Assuming that plants are healthy there are other factors that determine the efficiency of wound signal transmission to distal leaves. These are tightly interrelated. Firstly, the area crushed is important. Under good conditions, wounding approximately 40% of the leaf are (as indicated in Figure 1) will send strong signals to connected leaves. However, the ability to wound well depends on individual researchers and on the vigour of plants. In healthy plants the levels of JAZ10 transcripts induced by wounding 40% of leaf 8 should be similar 1h after wounding in both leaf 8 and leaf 13. If levels of JAZ10 transcripts in leaf 13 are less than 60% those in leaf 8, we extend the area of leaf 8 wounded to 50% for the next set of experiments. We have not attempted to wound leaf surface areas greater than 50%, but we assume this might extend the response sector i.e. the number of distal leaves that respond when a single leaf is wounded. The above text concerns jasmonate-response genes. Expression patterns will have to be established for other wound-inducible genes-these expression patterns might differ between genes.

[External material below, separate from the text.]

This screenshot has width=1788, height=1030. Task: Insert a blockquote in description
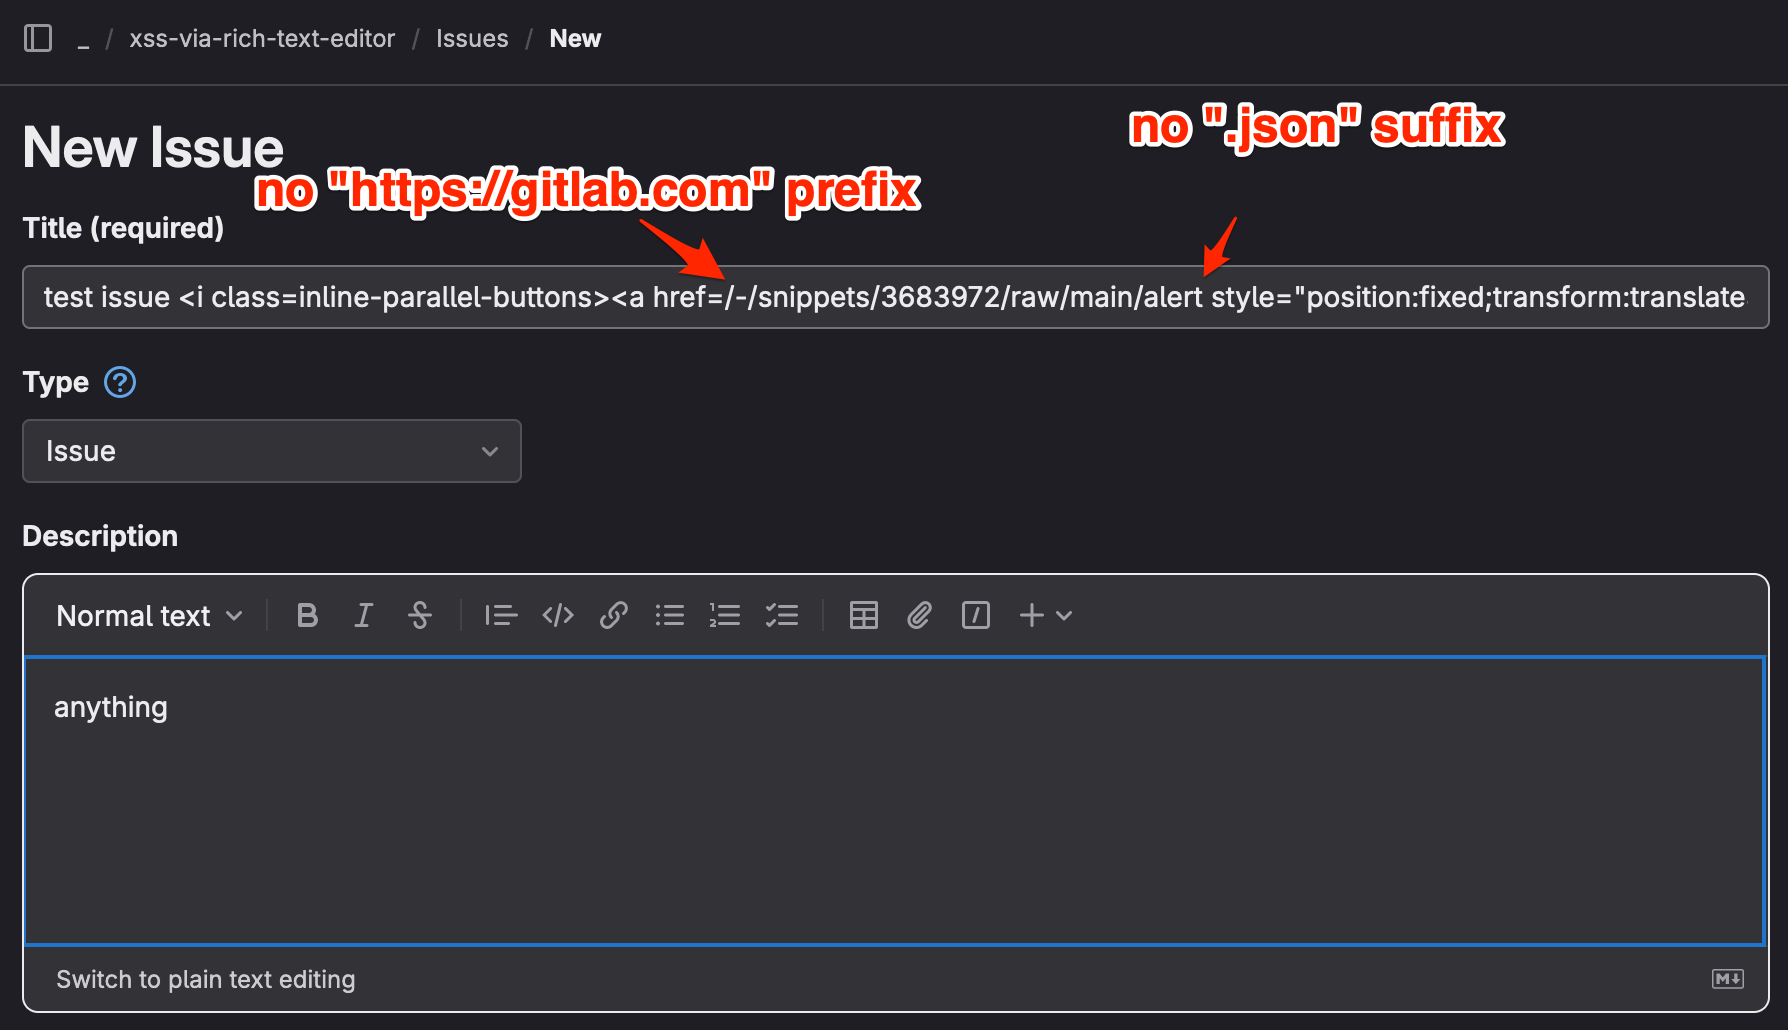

qRT-PCR programme for mRNA JAZ10 levels
The JAZ10 gene (At5g13220) is used as a marker for activity of the jasmonate pathway in the wounded leaf and in distal leaves. qRT-PCR is performed with the forward primer 5’-ATCCCGATTTCTCCGGTCCA and reverse primer 5’-ACTTTCTCCTTGCGATGGGAAGA. Total and purified 10 RNA from 5 week-old plants (1 µg) is retro-transcribed to cDNA with the M-MLV reverse transcriptase H(-) (Pomega, Madison, WI, USA) according to the manufacturer’s instructions. Five microliters of 20X diluted cDNA is used for the qPCR reaction which contains 0.2 mM deoxynucleotide triphosphates, 2.5 Mm MgCl2, 0.5X SYBR Green I (Invitrogen, Paisley, UK), 30 nM 6-carboxy-X-rhodamine, 0.5 units of GoTaq polymerase (Promega), and 0.25 µM of each primer in a total volume of 20 µl. The PCR programme consists of a denaturation step at 95°C for 2 min followed by 40 cycles of 10s at 95°C, 30s at 60°C, and 30s at 72°C, using an Mx3000P real-time PCR system (Stratagene). Data are standardized to the UBC21 ubiquitin conjugase gene (At5g25760) that is amplified similarly using the forward primer 5’-CAGTCTGTGTGTAGAGCTATCATAGCAT and reverse primer 5’-AGAAGATTCCCTGAGTCGCAGTT.